LAS allows the definition of Contextual Ineﬀectiveness (CI) : actions which are non-eﬀective in certain context. For example, in games where some interactions are triggered only in front of objects (’pick up’ or ’open’). Discovering which actions are relevant in which context can drastically increase the sample eﬃciency by easing exploration. A follow-up section (Section 2.1.3.4) describes in which environment CI happens and a contribution (Section 3.2) addresses contextual eﬀectiveness, using it as an exploration signal. More generally, when considering a class of MDPs, an action set can be minimal for certain instances but not for others. For example, multi-task agents might use a set of actions to solve one task (opening doors) and leave aside inventory, while another task does not involve doors and requires picking up objects. Thus, taking into account the goal when considering contextual ineﬀectiveness should be of interest to future works.

Facilitating learning by leveraging action similarity

If many actions trigger similar outcomes, an agent wastes time trying all of them in-dependently. Transferring knowledge between related actions is key to increase sample eﬃciency. Action similarity and contextual ineﬀectiveness are not completely orthogonal: If action A and B are similar and A is non-eﬀective in particular contexts, it would be appropriate to transfer this knowledge to B. For example, in text-based games, if the ac-tion « pick-up sword » is not working, « pick-up katana » is likely to fail too. The following section on action embeddings addresses this problem.

Action Embeddings

Intuition from NLP and Vision Embeddings learning is a subset of representation learning (Bengio et al., 2013), it converts discrete variables to a continuous domain.
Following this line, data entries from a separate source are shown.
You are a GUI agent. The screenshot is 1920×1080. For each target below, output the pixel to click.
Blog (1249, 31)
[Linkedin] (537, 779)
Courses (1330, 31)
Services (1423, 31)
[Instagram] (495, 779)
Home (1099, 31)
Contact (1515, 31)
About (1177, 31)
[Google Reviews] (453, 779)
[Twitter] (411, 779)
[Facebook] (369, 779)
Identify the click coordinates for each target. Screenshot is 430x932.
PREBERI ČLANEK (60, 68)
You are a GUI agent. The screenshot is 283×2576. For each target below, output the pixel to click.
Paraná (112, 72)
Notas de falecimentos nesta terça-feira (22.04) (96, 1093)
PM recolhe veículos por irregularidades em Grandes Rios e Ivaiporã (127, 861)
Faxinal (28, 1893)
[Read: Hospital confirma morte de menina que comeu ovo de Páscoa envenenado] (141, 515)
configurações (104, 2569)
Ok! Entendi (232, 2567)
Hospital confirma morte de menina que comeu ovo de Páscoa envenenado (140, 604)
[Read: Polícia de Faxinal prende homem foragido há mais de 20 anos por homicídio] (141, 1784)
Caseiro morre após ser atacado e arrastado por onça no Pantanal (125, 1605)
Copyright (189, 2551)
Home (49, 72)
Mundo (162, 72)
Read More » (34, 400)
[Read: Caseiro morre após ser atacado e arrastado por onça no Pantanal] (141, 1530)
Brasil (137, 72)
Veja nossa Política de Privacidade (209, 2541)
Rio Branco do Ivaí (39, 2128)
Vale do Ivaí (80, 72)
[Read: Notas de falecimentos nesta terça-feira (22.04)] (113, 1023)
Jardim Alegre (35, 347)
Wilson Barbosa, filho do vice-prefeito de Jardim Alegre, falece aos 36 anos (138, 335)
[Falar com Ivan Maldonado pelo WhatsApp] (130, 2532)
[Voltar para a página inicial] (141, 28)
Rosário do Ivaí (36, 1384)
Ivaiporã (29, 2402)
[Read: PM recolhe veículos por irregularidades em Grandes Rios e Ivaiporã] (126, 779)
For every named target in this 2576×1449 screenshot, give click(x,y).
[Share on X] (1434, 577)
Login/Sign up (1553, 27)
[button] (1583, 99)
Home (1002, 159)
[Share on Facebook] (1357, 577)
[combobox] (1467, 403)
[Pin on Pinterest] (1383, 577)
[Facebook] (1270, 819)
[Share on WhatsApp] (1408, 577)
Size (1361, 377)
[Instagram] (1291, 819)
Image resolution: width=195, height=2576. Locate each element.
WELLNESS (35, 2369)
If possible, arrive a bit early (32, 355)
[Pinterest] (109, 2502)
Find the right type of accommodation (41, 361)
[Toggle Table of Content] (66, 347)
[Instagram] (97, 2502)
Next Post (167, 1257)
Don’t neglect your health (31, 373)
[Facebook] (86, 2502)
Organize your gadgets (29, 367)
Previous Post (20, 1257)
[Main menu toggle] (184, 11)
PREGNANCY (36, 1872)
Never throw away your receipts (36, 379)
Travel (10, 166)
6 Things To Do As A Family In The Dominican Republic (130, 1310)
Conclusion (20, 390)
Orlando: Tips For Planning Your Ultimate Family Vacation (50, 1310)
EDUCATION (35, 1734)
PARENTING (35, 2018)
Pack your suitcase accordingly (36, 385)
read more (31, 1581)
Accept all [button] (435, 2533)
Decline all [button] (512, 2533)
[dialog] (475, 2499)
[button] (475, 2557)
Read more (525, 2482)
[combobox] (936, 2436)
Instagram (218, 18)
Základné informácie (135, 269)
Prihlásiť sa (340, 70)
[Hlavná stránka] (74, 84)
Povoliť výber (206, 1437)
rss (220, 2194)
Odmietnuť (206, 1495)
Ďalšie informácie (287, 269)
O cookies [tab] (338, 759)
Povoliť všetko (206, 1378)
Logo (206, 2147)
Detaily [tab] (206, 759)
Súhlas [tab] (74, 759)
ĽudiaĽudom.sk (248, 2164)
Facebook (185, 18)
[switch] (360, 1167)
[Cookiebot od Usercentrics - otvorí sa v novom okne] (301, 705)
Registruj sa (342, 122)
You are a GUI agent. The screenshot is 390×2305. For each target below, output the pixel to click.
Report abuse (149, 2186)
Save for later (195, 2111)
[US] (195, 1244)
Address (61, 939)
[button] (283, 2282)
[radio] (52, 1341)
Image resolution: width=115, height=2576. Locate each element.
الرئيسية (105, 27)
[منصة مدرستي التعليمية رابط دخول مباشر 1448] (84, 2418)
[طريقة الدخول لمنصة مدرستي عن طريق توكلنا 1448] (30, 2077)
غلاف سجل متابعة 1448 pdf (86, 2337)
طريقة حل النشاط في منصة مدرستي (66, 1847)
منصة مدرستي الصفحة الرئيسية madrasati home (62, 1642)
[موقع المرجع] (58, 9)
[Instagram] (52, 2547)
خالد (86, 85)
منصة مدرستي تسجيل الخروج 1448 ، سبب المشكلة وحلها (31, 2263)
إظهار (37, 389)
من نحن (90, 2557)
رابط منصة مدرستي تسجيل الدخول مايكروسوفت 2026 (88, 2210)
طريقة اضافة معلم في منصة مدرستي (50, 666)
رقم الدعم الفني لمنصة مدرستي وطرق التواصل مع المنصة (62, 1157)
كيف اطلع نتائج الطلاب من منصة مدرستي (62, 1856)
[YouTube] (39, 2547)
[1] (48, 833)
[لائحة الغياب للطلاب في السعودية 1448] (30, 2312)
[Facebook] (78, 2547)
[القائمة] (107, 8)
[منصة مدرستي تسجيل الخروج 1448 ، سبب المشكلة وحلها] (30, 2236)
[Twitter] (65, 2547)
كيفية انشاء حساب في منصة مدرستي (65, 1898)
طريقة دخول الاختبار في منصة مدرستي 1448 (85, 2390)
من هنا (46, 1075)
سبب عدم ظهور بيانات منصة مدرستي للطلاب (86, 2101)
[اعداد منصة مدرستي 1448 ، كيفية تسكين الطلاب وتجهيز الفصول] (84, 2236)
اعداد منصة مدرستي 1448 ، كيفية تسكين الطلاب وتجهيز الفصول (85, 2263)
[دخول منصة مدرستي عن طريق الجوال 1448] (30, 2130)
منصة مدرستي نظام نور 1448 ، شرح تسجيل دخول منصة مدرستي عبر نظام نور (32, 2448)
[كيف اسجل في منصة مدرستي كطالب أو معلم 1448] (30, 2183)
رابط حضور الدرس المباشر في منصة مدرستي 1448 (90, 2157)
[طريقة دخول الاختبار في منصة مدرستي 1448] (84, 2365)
For example, words in NLP are one-hot encoded. However, one-hot representation cannot encode semantic proximity between words. Thus, embeddings have been mostly used in NLP to organize words in a space where similarity and composition can be easily computed (Mikolov et al., 2013). Words like « crown » and « hat » should be close in this space, and « atomic » should be quite far. How to build such space from data? A simple word embedding method could take the following form: two words are converted from one-hot encoding to a continuous vector using a MLP. Both vectors are brought closer using a mean-square error loss if two words appear in the same sentence. In this example, the space is constrained directly, but Word2Vec (Mikolov et al., 2013) constrained the space using a downstream completion task and backpropagating through the network trains the embeddings. Computing embeddings for inputs is now standard for many NLP tasks (Pennington et al., 2014; Brown et al., 2020) but computer vision methods (Akata et al., 2015) propose to embed label (or class) in a classification task. For example, « baboon » and « gibbon » should have a closer pixel distribution than « car, » this type of information should alleviate learning and generalization to new classes. RL methods could benefit from the same general ideas. For example, in a dialog system (Chandramohan et al., 2010; Gao et al., 2018; Ferreira et al., 2013), each action is a dialog act (or a sentence). Algorithms could benefit from knowing that some actions are similar: « Greetings! » and « Hello » lead to closer outcomes than « Calm down, take a pill. »
Using pre-computed embeddings in RL van Hasselt et al., 2009 describes a method to use a continuous domain to tackle a discrete action space. In mountain-car, instead of using a set of discrete forces, they compute the policy in the continuous domain and then discretize the action. It enables generalization between similar actions, which reduces sample complexity. However, the action space consists of a unidimensional steering force, which is already almost continuous and smooth. Thus, 1. finding the closest action is easy 2. The continuous domain already encode similarity. However, many domains require a diﬀerent approach as action similarity can not be easily computed, and finding the closest discrete action can take time.
Dulac-Arnold et al., 2015 generalizes van Hasselt et al., 2009’s method to higher dimen-sional domains, allowing any pre-defined embeddings. To do so, the policy outputs a con-tinuous action and uses a nearest-neighbor algorithm (Fix et al., 1989) to find the closest discrete action. To pre-compute action embeddings, Tessler et al., 2019 uses predefined word embeddings (such as Word2Vec) and they compose actions using an Orthogonal Matching Pursuit algorithm. The following section proposes to improve upon pre-computed embeddings or design al-gorithms that can learn them concurrently with the policy.
Learning Action Embeddings Tennenholtz et al., 2019 proposes Act2Vec, an embed-ding method using expert demonstrations. Similar to Word2Vec (Mikolov et al., 2013), they encode action with respect to their surroundings. Actions that appear in the same context should have a similar function, thus should be close in the representation space. They showed that action embeddings encode a notion of similarity between actions, and clusters represent high-level semantic concepts. They also propose to go beyond 1-step action embeddings and embed sequences of actions (see Fig. 2.3).
Chandak et al., 2019 learns an inverse model (predicting the action between st and st+1)), using supervised learning and few collected trajectories to build an action representation. This constrains the embedding to contain information about the transition. Chen et al., 2019 refines this approach by using a probabilistic transition model. Finally, Pritz et al., 2020 builds an action representation coupled with state representation, learned alongside the policy. They also showed that embeddings trained alongside the policy were able to transfer quickly to new action domains. We expect to see more work in this direction as action representation increases eﬃciency, generalization, and adaptation to new actions.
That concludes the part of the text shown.